======== Data ========

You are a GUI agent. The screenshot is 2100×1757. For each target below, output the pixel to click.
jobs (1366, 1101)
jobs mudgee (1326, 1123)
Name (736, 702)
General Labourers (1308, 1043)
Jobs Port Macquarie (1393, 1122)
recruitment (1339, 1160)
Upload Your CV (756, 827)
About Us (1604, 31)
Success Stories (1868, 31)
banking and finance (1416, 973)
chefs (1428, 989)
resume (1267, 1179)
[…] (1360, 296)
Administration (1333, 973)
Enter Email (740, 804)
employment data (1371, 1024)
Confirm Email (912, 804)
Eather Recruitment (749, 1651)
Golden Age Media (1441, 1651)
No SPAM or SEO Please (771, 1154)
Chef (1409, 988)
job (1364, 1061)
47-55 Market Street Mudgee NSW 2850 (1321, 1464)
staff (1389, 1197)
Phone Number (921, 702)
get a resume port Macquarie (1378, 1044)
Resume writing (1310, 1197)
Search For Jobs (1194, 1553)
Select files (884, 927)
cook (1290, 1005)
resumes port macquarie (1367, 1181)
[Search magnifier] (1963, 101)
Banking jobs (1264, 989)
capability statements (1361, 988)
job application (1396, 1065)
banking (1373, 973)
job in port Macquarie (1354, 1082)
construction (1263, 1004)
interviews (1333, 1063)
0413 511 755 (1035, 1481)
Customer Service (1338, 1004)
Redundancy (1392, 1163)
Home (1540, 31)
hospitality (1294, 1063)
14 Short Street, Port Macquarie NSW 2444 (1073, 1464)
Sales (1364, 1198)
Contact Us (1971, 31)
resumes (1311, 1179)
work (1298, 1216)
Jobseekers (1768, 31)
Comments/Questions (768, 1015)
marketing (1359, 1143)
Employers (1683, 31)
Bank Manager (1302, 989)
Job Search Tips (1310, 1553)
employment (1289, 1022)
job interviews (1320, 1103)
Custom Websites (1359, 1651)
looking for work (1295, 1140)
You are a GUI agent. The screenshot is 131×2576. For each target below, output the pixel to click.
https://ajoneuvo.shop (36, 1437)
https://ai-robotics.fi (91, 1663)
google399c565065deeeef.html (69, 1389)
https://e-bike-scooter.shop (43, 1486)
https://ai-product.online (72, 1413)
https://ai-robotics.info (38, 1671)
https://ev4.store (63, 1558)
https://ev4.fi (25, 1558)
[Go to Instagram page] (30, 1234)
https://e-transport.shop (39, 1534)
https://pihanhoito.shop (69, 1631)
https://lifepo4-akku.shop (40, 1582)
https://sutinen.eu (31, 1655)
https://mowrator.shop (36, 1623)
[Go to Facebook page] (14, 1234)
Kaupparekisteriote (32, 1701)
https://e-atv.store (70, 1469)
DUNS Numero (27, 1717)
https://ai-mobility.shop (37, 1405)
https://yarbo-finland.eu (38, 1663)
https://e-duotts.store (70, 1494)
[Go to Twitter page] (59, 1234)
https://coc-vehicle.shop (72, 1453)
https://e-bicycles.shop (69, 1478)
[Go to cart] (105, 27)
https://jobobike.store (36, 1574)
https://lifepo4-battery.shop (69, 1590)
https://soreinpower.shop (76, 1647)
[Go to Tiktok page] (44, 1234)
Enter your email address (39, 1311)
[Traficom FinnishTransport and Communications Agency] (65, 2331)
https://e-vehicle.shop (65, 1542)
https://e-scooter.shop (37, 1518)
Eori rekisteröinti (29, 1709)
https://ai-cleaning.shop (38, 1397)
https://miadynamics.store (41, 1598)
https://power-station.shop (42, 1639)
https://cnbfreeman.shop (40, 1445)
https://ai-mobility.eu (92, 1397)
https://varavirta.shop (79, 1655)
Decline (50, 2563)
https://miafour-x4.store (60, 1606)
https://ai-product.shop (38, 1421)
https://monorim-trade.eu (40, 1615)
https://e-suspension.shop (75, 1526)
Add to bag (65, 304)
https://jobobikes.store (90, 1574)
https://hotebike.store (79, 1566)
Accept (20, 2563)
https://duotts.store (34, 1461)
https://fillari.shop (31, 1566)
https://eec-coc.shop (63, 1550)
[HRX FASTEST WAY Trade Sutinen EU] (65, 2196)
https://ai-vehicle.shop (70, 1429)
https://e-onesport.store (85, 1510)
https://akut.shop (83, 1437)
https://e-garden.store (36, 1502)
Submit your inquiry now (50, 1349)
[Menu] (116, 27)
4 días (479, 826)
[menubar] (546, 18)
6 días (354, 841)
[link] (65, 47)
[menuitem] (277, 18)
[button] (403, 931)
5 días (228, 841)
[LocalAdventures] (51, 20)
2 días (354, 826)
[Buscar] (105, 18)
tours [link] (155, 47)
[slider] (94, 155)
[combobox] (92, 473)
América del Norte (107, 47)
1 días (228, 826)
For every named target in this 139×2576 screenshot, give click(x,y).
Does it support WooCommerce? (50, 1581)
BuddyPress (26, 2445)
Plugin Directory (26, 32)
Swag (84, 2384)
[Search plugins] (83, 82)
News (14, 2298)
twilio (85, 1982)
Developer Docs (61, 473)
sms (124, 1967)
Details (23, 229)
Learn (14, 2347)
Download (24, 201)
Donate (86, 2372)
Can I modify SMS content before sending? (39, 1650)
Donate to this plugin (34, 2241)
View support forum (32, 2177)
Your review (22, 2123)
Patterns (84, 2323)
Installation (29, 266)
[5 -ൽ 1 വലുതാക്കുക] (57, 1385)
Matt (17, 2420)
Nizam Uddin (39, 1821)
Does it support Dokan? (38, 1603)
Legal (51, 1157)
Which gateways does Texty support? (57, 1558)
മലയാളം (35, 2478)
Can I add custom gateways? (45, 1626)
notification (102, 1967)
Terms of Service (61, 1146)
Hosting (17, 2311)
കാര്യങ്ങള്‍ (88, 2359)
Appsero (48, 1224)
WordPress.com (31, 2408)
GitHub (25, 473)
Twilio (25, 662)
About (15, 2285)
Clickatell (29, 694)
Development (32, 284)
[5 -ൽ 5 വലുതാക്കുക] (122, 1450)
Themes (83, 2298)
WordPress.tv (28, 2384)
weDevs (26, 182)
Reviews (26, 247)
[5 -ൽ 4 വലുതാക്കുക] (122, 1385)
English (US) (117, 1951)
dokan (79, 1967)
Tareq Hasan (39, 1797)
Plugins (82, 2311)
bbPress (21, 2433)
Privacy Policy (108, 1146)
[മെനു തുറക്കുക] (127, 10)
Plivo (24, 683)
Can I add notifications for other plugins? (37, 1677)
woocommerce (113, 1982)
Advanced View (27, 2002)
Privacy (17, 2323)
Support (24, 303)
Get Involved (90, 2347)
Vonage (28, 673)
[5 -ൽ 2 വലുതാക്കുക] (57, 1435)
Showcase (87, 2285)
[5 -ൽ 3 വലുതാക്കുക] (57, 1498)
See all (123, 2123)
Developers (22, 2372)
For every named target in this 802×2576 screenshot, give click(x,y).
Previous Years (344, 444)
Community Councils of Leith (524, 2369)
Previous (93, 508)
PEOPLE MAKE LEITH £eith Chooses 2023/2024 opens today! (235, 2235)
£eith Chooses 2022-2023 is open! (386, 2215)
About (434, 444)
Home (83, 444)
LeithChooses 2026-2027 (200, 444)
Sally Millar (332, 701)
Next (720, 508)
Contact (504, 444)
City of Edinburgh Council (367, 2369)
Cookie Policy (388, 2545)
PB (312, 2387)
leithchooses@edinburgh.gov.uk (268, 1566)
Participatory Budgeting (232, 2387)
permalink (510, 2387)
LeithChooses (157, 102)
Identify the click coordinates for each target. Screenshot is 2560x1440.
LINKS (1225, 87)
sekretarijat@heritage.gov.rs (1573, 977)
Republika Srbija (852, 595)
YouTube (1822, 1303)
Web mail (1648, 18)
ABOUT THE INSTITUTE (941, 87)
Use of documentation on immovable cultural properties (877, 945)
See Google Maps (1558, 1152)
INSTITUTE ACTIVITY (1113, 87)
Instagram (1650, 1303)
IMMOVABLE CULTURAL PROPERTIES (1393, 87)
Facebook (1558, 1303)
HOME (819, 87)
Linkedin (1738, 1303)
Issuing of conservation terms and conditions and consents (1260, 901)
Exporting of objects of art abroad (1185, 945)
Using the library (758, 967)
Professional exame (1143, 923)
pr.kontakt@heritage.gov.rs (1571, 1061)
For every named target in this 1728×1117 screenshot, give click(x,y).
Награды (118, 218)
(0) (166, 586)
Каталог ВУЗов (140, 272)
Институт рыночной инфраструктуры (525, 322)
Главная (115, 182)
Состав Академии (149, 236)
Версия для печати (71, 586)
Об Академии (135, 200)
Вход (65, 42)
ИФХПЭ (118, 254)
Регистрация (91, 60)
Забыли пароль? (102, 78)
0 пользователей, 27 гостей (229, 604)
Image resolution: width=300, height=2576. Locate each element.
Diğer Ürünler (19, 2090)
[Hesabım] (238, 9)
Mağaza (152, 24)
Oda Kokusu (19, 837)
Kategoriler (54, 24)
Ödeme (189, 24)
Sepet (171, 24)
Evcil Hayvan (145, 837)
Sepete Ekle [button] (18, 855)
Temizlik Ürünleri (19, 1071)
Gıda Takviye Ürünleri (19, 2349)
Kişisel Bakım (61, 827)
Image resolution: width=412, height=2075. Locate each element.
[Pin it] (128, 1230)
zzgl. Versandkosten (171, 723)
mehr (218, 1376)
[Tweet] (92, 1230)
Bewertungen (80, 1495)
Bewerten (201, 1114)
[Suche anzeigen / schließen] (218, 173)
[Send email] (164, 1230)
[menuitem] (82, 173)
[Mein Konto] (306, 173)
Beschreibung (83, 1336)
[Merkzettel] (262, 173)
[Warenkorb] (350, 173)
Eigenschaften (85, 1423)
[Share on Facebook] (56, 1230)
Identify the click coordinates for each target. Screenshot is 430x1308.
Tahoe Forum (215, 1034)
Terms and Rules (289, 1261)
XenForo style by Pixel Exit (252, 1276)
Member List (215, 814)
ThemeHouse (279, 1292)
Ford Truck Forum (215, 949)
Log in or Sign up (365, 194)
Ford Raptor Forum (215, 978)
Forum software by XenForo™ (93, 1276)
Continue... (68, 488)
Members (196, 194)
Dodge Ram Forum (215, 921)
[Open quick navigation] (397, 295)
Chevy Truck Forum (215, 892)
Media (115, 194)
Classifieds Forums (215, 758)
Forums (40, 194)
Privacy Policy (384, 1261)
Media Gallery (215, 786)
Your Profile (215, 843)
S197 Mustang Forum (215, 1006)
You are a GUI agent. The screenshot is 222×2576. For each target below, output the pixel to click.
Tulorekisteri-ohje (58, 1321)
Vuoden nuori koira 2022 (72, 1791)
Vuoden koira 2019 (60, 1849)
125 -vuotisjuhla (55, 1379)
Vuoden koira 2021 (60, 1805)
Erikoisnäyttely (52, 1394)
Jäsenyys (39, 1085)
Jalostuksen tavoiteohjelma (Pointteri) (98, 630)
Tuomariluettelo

========

**Your instructions:**
Look above for the line containing "Previous Years (344, 444)" and the line containing "LINKS (1225, 87)". Transcribe both, with the lines between them, exactly.

**Your response:**
Previous Years (344, 444)
Community Councils of Leith (524, 2369)
Previous (93, 508)
PEOPLE MAKE LEITH £eith Chooses 2023/2024 opens today! (235, 2235)
£eith Chooses 2022-2023 is open! (386, 2215)
About (434, 444)
Home (83, 444)
LeithChooses 2026-2027 (200, 444)
Sally Millar (332, 701)
Next (720, 508)
Contact (504, 444)
City of Edinburgh Council (367, 2369)
Cookie Policy (388, 2545)
PB (312, 2387)
leithchooses@edinburgh.gov.uk (268, 1566)
Participatory Budgeting (232, 2387)
permalink (510, 2387)
LeithChooses (157, 102)
Identify the click coordinates for each target. Screenshot is 2560x1440.
LINKS (1225, 87)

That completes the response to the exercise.